As the neural network is working on deep learning technology. It can do unsupervised learning. From the unseen data also, nonlinear and complex relationships can be understood by the models. The unorganized data can be processed, segregated, and categorized with the help of neural networks.
With the help of adaptive structure, the cognitive abilities of a machine can be developed as well as complex applications can also perform well.
3. What are the applications of Nvidia digits?
For developing integrated circuits used in personal computers and electronic game consoles, the Nvidia digits are used. For manufacturing high-end graphics processing units, it is one of the best manufacturers.
4. What is the major difference between Tensorflow and Caffe?
The interference of Caffe is of C++. Users need to perform the tasks manually such as configuration file creation. While on the other hand, TensorFlow is easy to deploy as users need to install python-pip manager.

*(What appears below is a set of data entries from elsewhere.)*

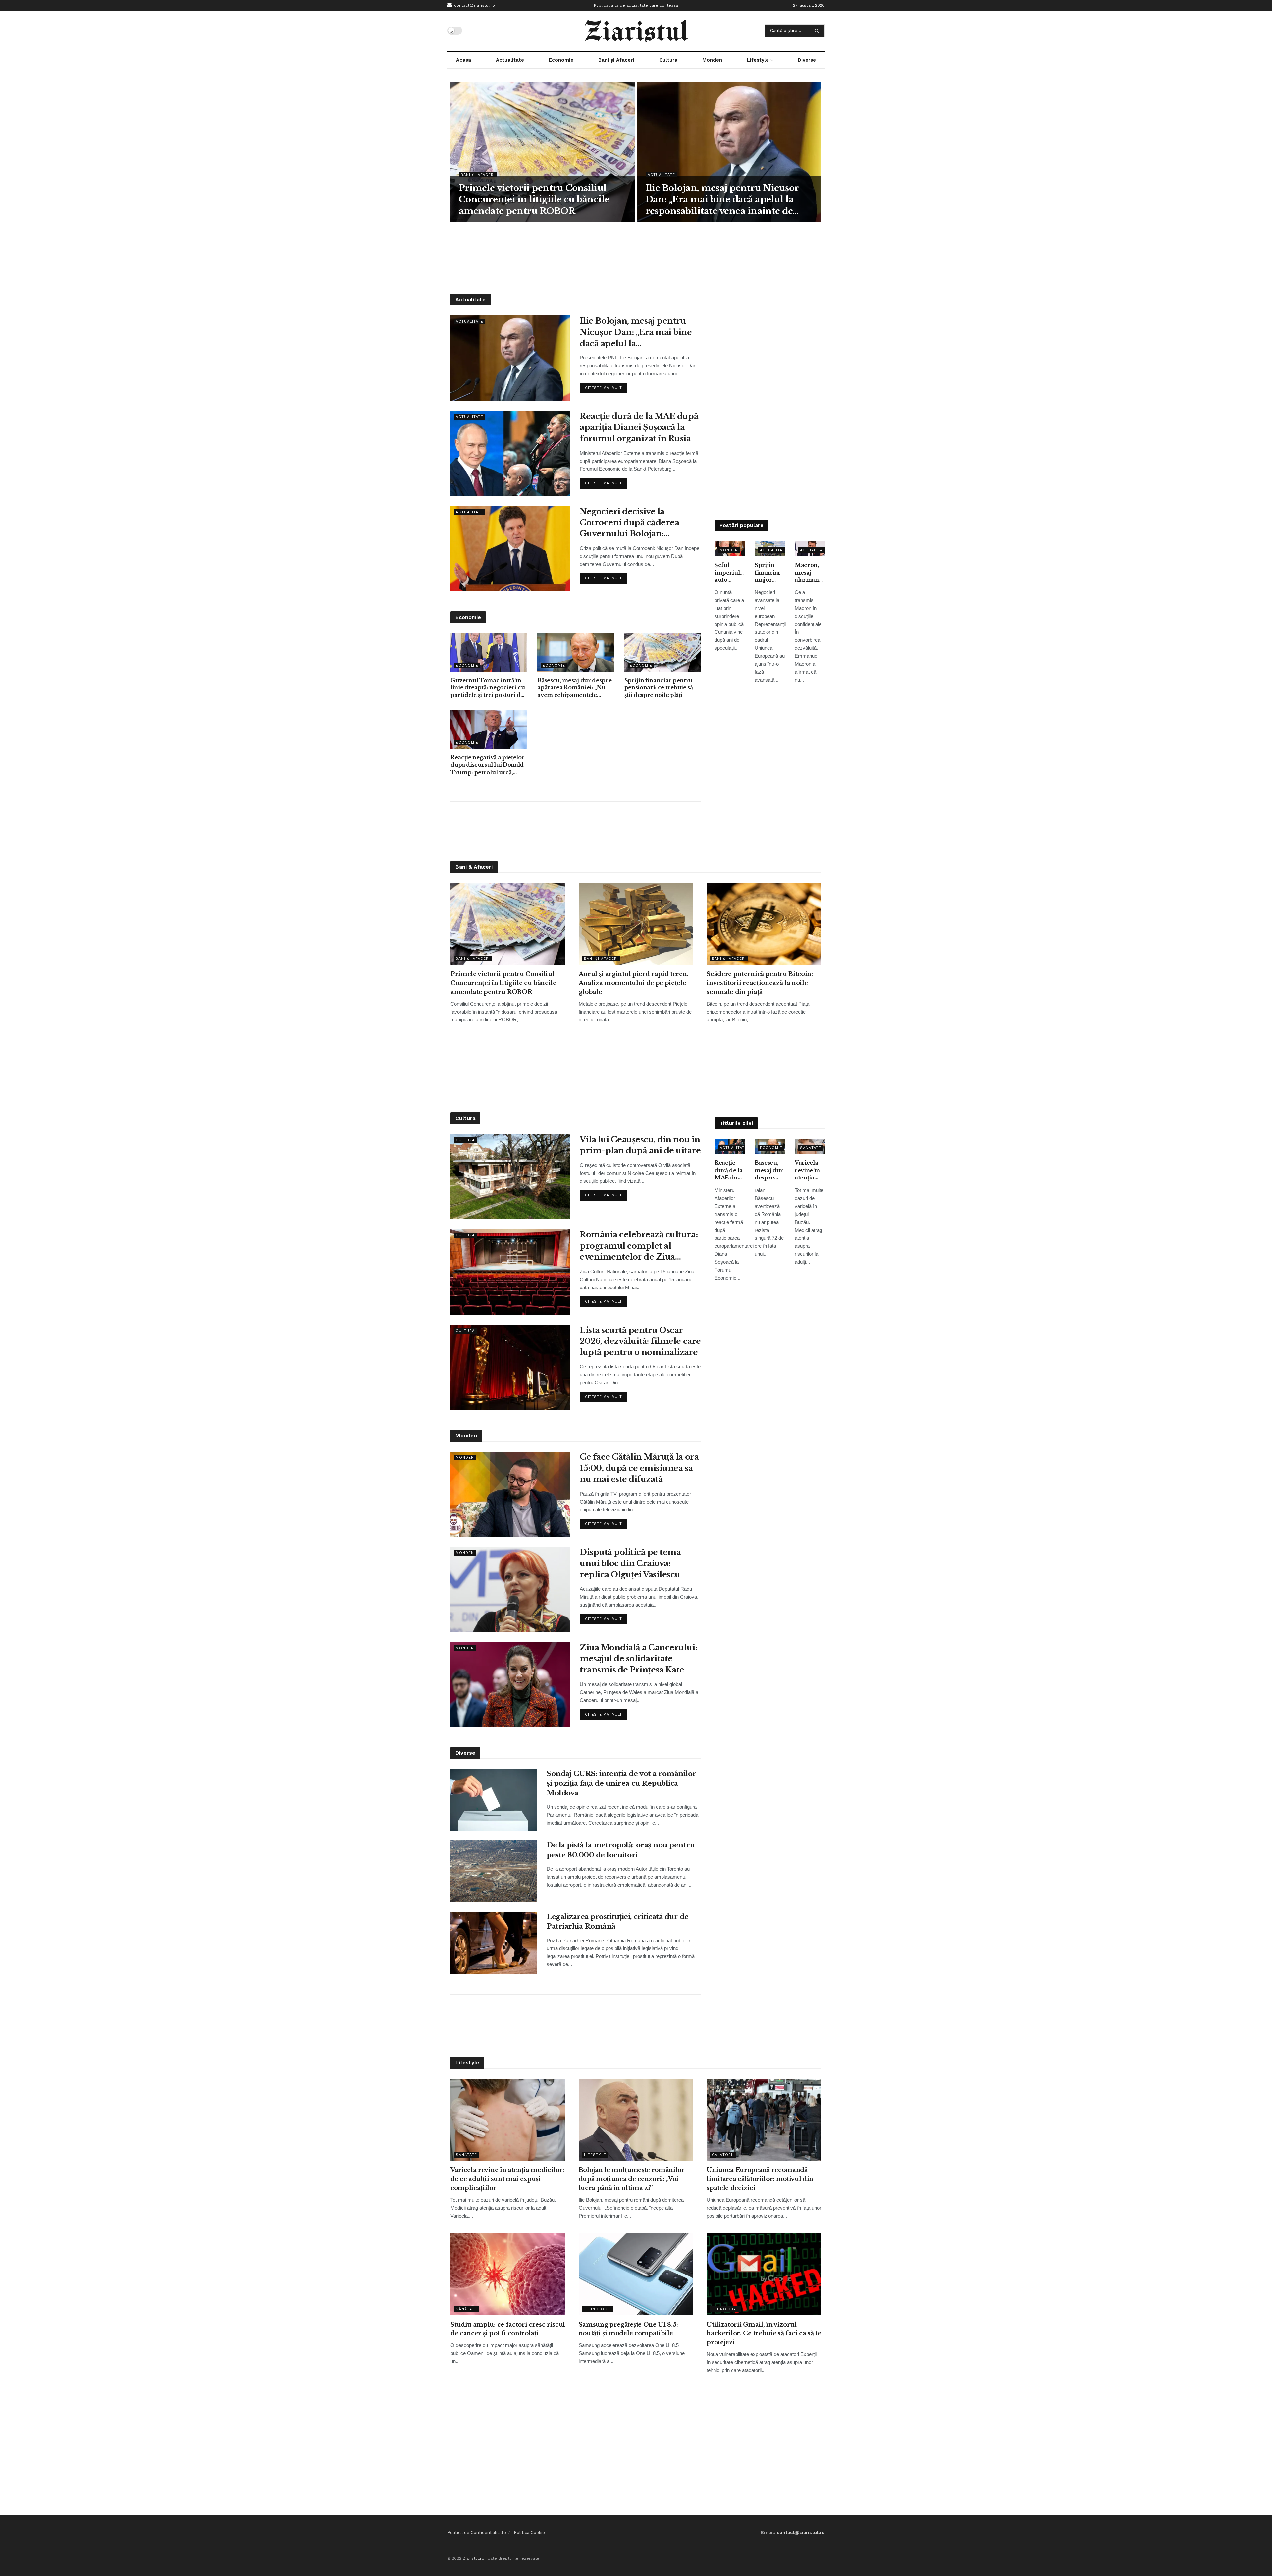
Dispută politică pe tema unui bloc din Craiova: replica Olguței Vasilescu (630, 1563)
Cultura (668, 60)
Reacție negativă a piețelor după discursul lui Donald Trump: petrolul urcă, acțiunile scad (487, 765)
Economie (561, 60)
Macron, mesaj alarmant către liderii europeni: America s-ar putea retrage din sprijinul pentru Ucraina (809, 572)
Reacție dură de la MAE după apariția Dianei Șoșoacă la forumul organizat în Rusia (639, 427)
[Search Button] (818, 30)
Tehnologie (597, 2309)
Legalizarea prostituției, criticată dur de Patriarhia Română (618, 1921)
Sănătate (810, 1148)
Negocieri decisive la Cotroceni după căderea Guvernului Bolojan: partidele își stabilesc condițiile (629, 523)
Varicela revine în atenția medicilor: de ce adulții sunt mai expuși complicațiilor (810, 1170)
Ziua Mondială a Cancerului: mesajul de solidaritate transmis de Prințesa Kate (638, 1658)
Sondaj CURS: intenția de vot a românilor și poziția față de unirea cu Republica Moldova (621, 1783)
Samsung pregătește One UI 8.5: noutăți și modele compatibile (628, 2329)
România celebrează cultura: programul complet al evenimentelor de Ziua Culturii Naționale (639, 1246)
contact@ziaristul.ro (474, 5)
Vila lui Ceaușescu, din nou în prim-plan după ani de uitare (640, 1145)
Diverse (807, 60)
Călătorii (723, 2155)
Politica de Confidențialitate (476, 2532)
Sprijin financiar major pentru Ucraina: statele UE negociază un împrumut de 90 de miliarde (770, 572)
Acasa (463, 60)
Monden (712, 60)
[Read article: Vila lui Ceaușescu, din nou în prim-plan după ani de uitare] (510, 1176)
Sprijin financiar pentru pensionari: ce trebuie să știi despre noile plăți (658, 687)
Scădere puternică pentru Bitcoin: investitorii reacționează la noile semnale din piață (760, 983)
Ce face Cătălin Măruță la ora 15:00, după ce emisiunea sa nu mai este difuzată (639, 1468)
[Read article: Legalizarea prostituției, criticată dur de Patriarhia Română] (493, 1943)
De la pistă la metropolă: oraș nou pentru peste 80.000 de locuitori (621, 1850)
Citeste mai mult (606, 386)
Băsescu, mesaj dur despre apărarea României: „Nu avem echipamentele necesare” (574, 688)
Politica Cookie (529, 2532)
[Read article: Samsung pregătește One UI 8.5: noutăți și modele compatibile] (636, 2274)
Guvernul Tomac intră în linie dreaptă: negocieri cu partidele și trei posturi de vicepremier (487, 688)
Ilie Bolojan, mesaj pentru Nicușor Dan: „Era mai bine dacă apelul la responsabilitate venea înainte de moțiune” (722, 200)
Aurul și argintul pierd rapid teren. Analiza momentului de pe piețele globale (633, 983)
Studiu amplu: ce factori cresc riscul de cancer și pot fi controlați (507, 2329)
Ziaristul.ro (473, 2558)
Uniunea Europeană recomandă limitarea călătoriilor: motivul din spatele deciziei (760, 2179)
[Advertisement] (636, 257)
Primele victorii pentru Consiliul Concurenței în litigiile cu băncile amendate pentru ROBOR (534, 199)
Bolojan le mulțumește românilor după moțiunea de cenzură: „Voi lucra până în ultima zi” (632, 2179)
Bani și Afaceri (616, 60)
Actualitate (510, 60)
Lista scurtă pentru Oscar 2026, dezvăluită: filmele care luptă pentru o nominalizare (640, 1341)
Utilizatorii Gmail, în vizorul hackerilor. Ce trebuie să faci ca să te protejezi (764, 2333)
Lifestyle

5. What is the use of PyTorch in deep learning?
Based on the Torch library and Python programming language, PyTorch is an open-source machine learning framework. Written in Lua scripting language, for creating deep neural networks it is an open-source machine learning library. For deep learning research, it is one of the most preferred platforms.
Conclusion
Neural networks work with the same functionality as our brain does. It takes the input, processes the information, and delivers the output. Leveraging tools and applications, the neural networks can be trained to get accurate, reliable, and modifiable results.
In the fields of medicine, defense, agriculture, banking, finance, and security neural networks play a wide role.
Among all the neural network software shared, Neural Designer is the best one as it can analyze large sets of data. Apart from this, by leveraging high-performance computing techniques, the usage of memory can be optimized as well as GPU acceleration can also be done.